Ce fut seulement du 2 au 3 juillet que Son Altesse put arriver à Aix, où le cardinal vint la retrouver. La princesse Pauline, toujours souffrante, l'y rejoignit, de son côté, ainsi que la reine Julie. Peu de monde, du reste, entourait ces dames. Vivant, le jour, très retirée, Madame Mère était obligée, le soir, d'ouvrir son salon à des visiteurs, qui n'auraient pu, autrement, l'approcher. Sa dame d'honneur, la baronne de Fontanges, l'avait suivie, avec son nouveau secrétaire et le comte de Beaumont, son premier écuyer. Diverses personnes de la cour, restée déserte à Paris, des femmes d'officiers généraux et autres, recevaient de leurs maris des lettres de la grande armée, en Russie : ces nouvelles, apportées à Madame, intéressaient toute la France.

La déclaration de guerre avait donc été faite par l'empereur de Russie, en date du 25 juin, et le 6 juillet, Napoléon y répondait, en entrant sur son territoire. La nouvelle en fut transmise à Madame Mère, plus anxieuse qu'aucune autre femme d'apprendre la réalisation de ses pressentiments.

Elle ne pouvait y faire diversion que par d'autres inquiétudes, présentes auprès d'elle. C'était la santé de la princesse Pauline, atteinte de plus graves accidents, à Aix. Les premières lettres adressées par Madame Mère au prince Borghèse lui paraissaient rassurantes, mais cette espérance se trouvait détruite par d'autres renseignements plus autorisés. Le mari de Pauline écrivait, à son tour, au cardinal Fesch, une lettre datée de Turin, le 18 juillet, lui exprimant ses craintes. Madame fut même obligée de prolonger son séjour à Aix, pour y assurer les soins nécessaires à sa fille, pendant plus d'un mois encore, et, le25 août, le cardinal adressait à l'abbé Lu cotte ces quelques mots seulement : Madame partie d'ici, avant-hier, en bonne santé, sera, cette nuit, à Pont. Elle ne s'attendait pas, pourtant, à trouver le repos moral à sa maison de campagne, car, à dater du mois d'août, jusque vers la fin de l'année, ses inquiétudes maternelles vont suivre les nouvelles et les récits de la guerre, depuis son origine jusqu'à l'incendie de Moscou, à travers toutes les souffrances de la désastreuse retraite. Chacun des événements de cette fatale campagne, annoncé à Madame Mère, jetait l'émoi dans son cœur.

==================================================

Consigne 1:
Dans le récit du séjour de Madame Mère à Aix, pourquoi Madame Mère devait-elle ouvrir son salon le soir ? Répondez en une à trois phrases.
Consigne 2:
Résumez en deux phrases le récit du séjour de Madame Mère à Aix.
Consigne 3:
Poursuivez le récit du séjour de Madame Mère à Aix après sa dernière phrase.

[Données enregistrées]
==================================================

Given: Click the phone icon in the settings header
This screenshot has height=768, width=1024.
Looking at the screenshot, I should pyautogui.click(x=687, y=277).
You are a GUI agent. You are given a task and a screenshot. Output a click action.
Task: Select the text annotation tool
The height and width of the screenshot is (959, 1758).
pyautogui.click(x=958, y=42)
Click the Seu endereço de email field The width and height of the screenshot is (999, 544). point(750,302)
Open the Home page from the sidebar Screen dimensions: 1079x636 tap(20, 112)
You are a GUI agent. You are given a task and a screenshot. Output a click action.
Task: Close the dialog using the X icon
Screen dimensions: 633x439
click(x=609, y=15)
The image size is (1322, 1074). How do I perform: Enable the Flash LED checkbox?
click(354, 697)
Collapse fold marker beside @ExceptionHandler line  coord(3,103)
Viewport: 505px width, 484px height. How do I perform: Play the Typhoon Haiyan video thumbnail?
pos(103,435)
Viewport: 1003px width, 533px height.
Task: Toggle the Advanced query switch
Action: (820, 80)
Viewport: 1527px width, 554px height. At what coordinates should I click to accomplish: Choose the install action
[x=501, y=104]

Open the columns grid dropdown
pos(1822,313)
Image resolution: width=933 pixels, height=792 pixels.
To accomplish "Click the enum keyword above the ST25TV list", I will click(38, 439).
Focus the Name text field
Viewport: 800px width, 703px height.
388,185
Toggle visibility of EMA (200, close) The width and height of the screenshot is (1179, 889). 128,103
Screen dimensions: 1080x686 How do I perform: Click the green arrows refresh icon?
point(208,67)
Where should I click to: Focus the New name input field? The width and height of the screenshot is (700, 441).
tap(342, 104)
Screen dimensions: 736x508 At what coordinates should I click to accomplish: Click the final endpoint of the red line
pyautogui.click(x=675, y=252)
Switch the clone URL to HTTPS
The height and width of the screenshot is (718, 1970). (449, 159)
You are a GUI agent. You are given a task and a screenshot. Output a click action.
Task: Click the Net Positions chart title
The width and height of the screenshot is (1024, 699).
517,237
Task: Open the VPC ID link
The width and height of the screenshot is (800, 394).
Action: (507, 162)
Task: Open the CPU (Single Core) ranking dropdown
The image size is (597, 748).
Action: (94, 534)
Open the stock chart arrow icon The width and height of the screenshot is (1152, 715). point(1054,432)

==================================================

Corrigé 1:
Madame Mère vivait très retirée pendant la journée. Elle devait donc recevoir le soir, car sans cela les visiteurs n'auraient pas pu l'approcher.

Corrigé 2:
Arrivée à Aix au début de juillet avec un petit entourage, Madame Mère apprit que Napoléon avait répondu le 6 juillet à la déclaration de guerre de l'empereur de Russie en entrant sur son territoire. Elle prolongea son séjour pendant plus d'un mois pour soigner la princesse Pauline, puis elle partit, et à partir d'août chaque nouvelle de la désastreuse campagne de Russie la remplit d'inquiétude.

Corrigé 3:
Le 23 septembre éclatait à Paris, pour avorter aussitôt, la conspiration dite du général Mallet, annonçant la déroute de l'armée française, la mort de l'empereur et les fausses conséquences de cette catastrophe supposée. Mallet et ses complices, traduits devant un conseil de guerre, étaient, peu de jours après, jugés, condamnés et fusillés. Ni Madame Mère, ni l'impératrice n'avaient plus à s'alarmer, tandis que la reine Hortense adressait, le 25 octobre, à son frère le prince Eugène, une lettre affectueuse pour le rassurer, en ajoutant : C'est surtout le bruit de la mort de l'empereur qui a consterné Paris[10].

Madame attendait avec anxiété le retour de son fils, obligé comme tant d'autres, par l'intensité du froid, de faire une partie de la route à pied, en s'exposant à devenir le prisonnier des cosaques. Telles étaient les nouvelles parvenues en France, nouvelles sinistres que l'on s'efforçait d'atténuer auprès de la mère du malheureux souverain.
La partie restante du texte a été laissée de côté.